This is my project notebook for Week 4 of The Open University's Learn to Code for Data Analysis course.
A country's economy depends, sometimes heavily, on its exports and imports. The United Nations Comtrade database provides data on global trade. It will be used to analyse the UK's imports and exports of three hop-based products (see commodity descriptors below) in 2014:
from IPython.display import display, HTML
HTML('''Note: <p style="display:inline;color:darkred;">Option to toggle code visibility on/off is at <a href="#Bottom">bottom</a> of page.</p>''')
import warnings
warnings.simplefilter('ignore', FutureWarning)
from pandas import *
%matplotlib inline
The data is obtained from the United Nations Comtrade website, by selecting the following configuration:
Clicking on 'Preview' results in a message that the data exceeds 500 rows. Data was downloaded using the Download CSV button and the download file renamed appropriately.

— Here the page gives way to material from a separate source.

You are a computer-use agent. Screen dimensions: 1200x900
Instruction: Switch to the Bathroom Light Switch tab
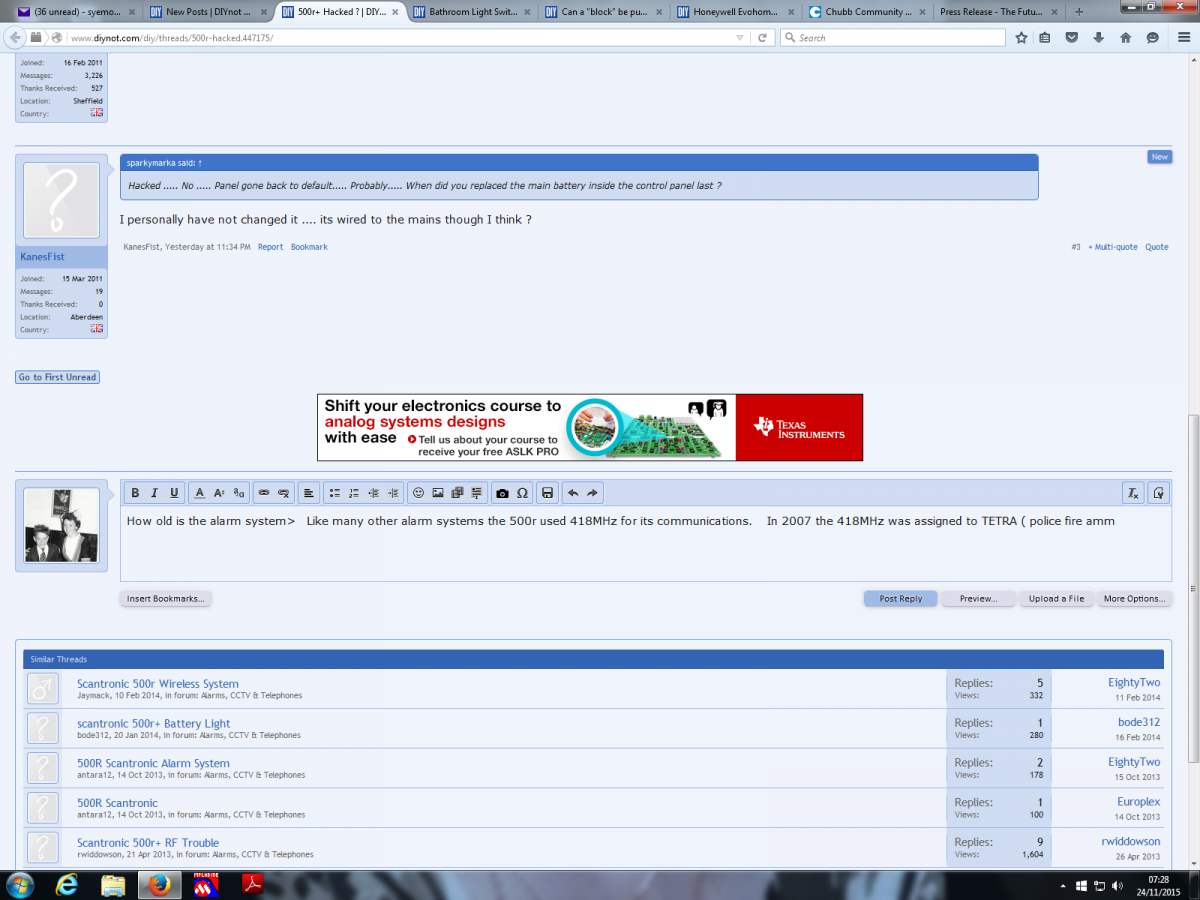coord(468,12)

LOCATION='comtrade_hops_uk_2014.csv'
The data can also be downloaded directly from Comtrade using the "View API Call" URL, modified in two ways:
max=500
is increased to max=5000
to make sure all data is loaded,&fmt=csv
is added at the end to obtain the data in CSV format.# LOCATION = 'http://comtrade.un.org/api/get?max=5000&type=C&freq=M&px=HS&ps=2014&r=826&p=all&rg=1%2C2&cc=1210%2C121010%2C130213&fmt=csv'
On reading in the data, the commodity code has to be read as a string, to not lose the leading zero.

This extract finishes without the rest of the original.